YOUR OBJECTIVE — Can you reproduce the agreement excerpt below word for word, in full?

SOURCE EXCERPT —

# # # # #

Therefore, Grout agrees that any such confidential information and
trade secrets shall be considered to be proprietary to the Company
and will not be divulged by him to any firm, individual, or
institution nor will it be used by him to the detriment of the
Company.  The parties agree that nothing in this Agreement shall be
construed as prohibiting the Company from pursuing any remedies
available to it for any breach or threatened breach of this Section
5, including, without limitation, the recovery of damages from
Grout or any person or entity acting in concert with Grout.

     6.   Publicity.

          6.1. At any time following the date hereof, Grout shall
not make any statements, comments or take any actions detrimental
to the interests of the Company, its officers or directors.  To the
extent that the foregoing prohibition might be applicable, it is
not intended to prevent Grout from giving testimony pursuant to
compulsory process of law.

          6.2. At any time following the date hereof, the Company
shall not make any public statements, announcements or disclosures,
except as may be required by law, of any information detrimental to
Grout.  The determination whether any disclosure is required by law
shall be made by the Company in its sole discretion.

     7.   Certain Remedies.

          In addition to any other remedies that the parties may
have at law or in equity, Grout and the Company agree that, in the
event of a breach by Grout of the provisions of either Section 5 
or Section 6.1 hereof, damages to the Company would be difficult to
determine and, in the event of such breach by Grout, the Company
shall be released from its obligation to make any further payments
to Grout under Section 2 hereof or any distributions to Grout under
Section 4.3 hereof.

# # # # #

GIVEN DATA —
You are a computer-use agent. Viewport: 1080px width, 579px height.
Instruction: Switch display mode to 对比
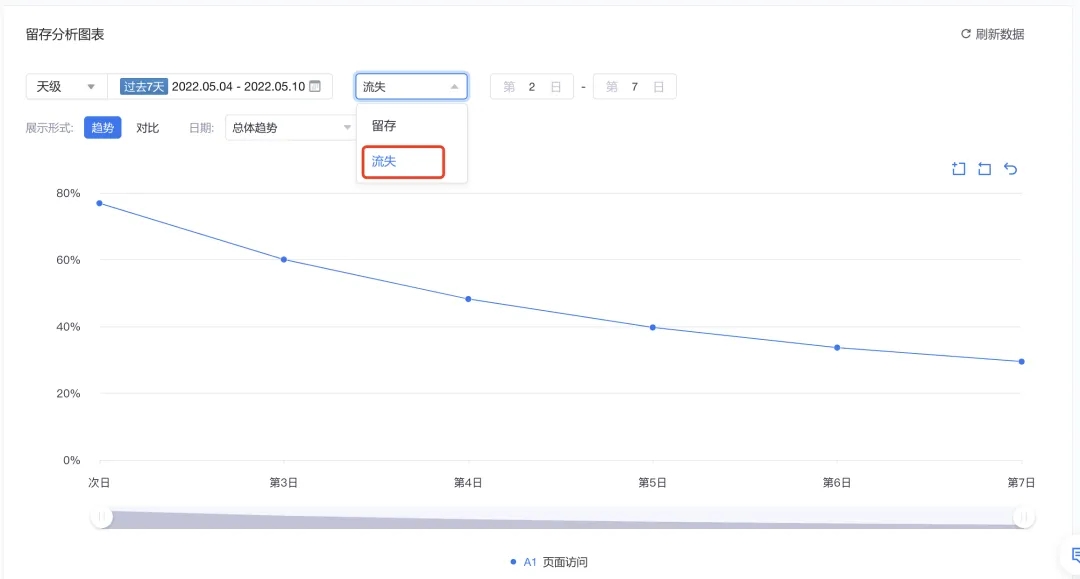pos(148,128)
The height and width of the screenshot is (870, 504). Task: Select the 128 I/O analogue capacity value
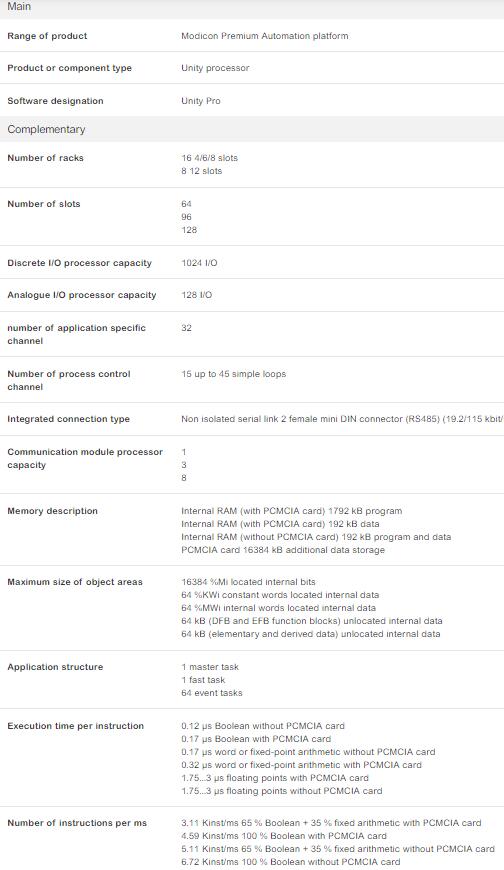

# # # # #

FINISHED TASK —
Therefore, Grout agrees that any such confidential information and
trade secrets shall be considered to be proprietary to the Company
and will not be divulged by him to any firm, individual, or
institution nor will it be used by him to the detriment of the
Company.  The parties agree that nothing in this Agreement shall be
construed as prohibiting the Company from pursuing any remedies
available to it for any breach or threatened breach of this Section
5, including, without limitation, the recovery of damages from
Grout or any person or entity acting in concert with Grout.

     6.   Publicity.

          6.1. At any time following the date hereof, Grout shall
not make any statements, comments or take any actions detrimental
to the interests of the Company, its officers or directors.  To the
extent that the foregoing prohibition might be applicable, it is
not intended to prevent Grout from giving testimony pursuant to
compulsory process of law.

          6.2. At any time following the date hereof, the Company
shall not make any public statements, announcements or disclosures,
except as may be required by law, of any information detrimental to
Grout.  The determination whether any disclosure is required by law
shall be made by the Company in its sole discretion.

     7.   Certain Remedies.

          In addition to any other remedies that the parties may
have at law or in equity, Grout and the Company agree that, in the
event of a breach by Grout of the provisions of either Section 5 
or Section 6.1 hereof, damages to the Company would be difficult to
determine and, in the event of such breach by Grout, the Company
shall be released from its obligation to make any further payments
to Grout under Section 2 hereof or any distributions to Grout under
Section 4.3 hereof.